The rise in interest rates was so fast and sharp that nothing like it had been seen in Europe for decades. The European high yield index decreased -8.5% in 2021-2022, but due to our successful positioning of the interest rate risk and the strong resilience of our Nordic portfolio companies, our Nordic High Yield fund returned 6.6% in the same time period*. We received the fund’s first Lipper award for Best Fund over 3 years in the Bond Europe High Yield category – essentially covering the period from the start of coronavirus to the rise of interest rates .
I can say with a clear conscious that these past three years have been one of the most intensive investment environments in my portfolio management career. So many different and revolutionary events have been packed in a very short time. Navigating through this environment requires a lot, but relying on our own investment process in such an environment is ultimately the be-all and end-all.

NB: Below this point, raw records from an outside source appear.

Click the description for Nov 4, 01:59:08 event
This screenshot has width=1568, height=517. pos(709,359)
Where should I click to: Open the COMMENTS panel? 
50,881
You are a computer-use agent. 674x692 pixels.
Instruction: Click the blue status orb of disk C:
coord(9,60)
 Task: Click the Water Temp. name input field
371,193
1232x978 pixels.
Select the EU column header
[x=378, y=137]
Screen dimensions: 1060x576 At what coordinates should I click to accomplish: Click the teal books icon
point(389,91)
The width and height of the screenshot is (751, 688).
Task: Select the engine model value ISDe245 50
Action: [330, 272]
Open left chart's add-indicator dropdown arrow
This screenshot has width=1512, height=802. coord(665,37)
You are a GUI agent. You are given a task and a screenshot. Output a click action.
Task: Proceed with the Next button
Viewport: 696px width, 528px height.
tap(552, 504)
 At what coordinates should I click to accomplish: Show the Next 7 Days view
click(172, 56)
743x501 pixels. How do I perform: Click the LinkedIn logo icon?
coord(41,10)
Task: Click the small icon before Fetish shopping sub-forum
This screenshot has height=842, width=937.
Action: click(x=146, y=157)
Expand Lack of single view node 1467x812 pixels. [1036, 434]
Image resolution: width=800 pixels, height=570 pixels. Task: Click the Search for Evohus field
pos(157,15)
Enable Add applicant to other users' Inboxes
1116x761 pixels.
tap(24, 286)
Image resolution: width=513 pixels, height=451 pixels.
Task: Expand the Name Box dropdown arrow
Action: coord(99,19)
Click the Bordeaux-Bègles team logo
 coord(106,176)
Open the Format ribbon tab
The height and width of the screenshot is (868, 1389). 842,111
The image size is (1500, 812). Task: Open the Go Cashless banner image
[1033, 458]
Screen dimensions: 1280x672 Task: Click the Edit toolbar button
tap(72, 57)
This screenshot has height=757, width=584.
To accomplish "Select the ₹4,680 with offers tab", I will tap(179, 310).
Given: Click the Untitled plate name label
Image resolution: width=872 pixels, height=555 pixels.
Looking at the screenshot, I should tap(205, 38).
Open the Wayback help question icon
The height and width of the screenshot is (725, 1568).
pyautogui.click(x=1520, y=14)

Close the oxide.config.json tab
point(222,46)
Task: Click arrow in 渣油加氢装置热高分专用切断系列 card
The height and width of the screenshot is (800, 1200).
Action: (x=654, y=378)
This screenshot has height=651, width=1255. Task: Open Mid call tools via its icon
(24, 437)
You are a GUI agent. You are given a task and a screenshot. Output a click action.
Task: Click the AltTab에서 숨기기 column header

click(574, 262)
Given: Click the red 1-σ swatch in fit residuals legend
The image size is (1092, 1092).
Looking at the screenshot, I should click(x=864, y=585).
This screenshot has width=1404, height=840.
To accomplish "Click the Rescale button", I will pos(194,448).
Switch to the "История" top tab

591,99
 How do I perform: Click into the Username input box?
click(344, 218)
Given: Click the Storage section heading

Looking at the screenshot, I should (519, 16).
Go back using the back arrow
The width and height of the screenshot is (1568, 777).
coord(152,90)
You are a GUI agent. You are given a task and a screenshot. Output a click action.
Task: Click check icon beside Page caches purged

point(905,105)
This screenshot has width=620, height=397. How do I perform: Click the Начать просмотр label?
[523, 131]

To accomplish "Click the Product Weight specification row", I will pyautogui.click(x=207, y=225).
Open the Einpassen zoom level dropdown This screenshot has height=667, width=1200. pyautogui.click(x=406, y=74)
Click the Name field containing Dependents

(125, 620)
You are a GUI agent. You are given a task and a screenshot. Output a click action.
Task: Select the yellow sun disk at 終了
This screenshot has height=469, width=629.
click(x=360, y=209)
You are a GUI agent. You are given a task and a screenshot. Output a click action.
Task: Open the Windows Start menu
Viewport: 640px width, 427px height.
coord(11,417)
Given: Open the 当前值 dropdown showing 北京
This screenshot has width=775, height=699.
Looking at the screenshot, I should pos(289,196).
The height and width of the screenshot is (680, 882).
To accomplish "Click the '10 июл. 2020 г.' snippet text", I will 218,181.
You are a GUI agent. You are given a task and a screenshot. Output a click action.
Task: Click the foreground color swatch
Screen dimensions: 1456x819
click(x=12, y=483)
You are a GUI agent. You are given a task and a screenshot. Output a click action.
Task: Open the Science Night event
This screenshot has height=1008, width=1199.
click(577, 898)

Whatever happens in the next three or ten years, it is certain that our shock resistance has been tested and proven to be strong.
* before management fees
 Mandatum SICAV-UCITS – Mandatum Nordic High Yield Total Return Fund is a Luxembourg UCITS fund managed by Mandatum Fund Management S.A. Mandatum Asset Management Ltd acts as the portfolio manager of the fund. The fund can be linked as an investment object to Mandatum Life Insurance Company Limited’s unit-linked insurance.
 The awards are based on the Lipper Leader for Consistent Return rating, which is an objective, quantitative, risk-adjusted performance measure calculated over 36, 60 and 120 months. Lipper Leaders fund ratings do not constitute and are not intended to constitute investment advice or an offer to sell or the solicitation of an offer to buy any security of any entity in any jurisdiction. For more information, see www.lipperfundawards.com.
Any reference to a specific company or security does not constitute a recommendation to buy, sell, hold or directly invest in the company or securities. Potential investors should familiarize themselves with all the risks listed in the official product documentation. Investors should make their own investment decisions based upon their own financial objectives and financial resources and, if in any doubt, should seek advice from investment, legal and tax advisers. Risk is always inherent in investment activities. The value of the investment objects may increase or decrease. The past performance of the investment objects is not indicative of their future performance.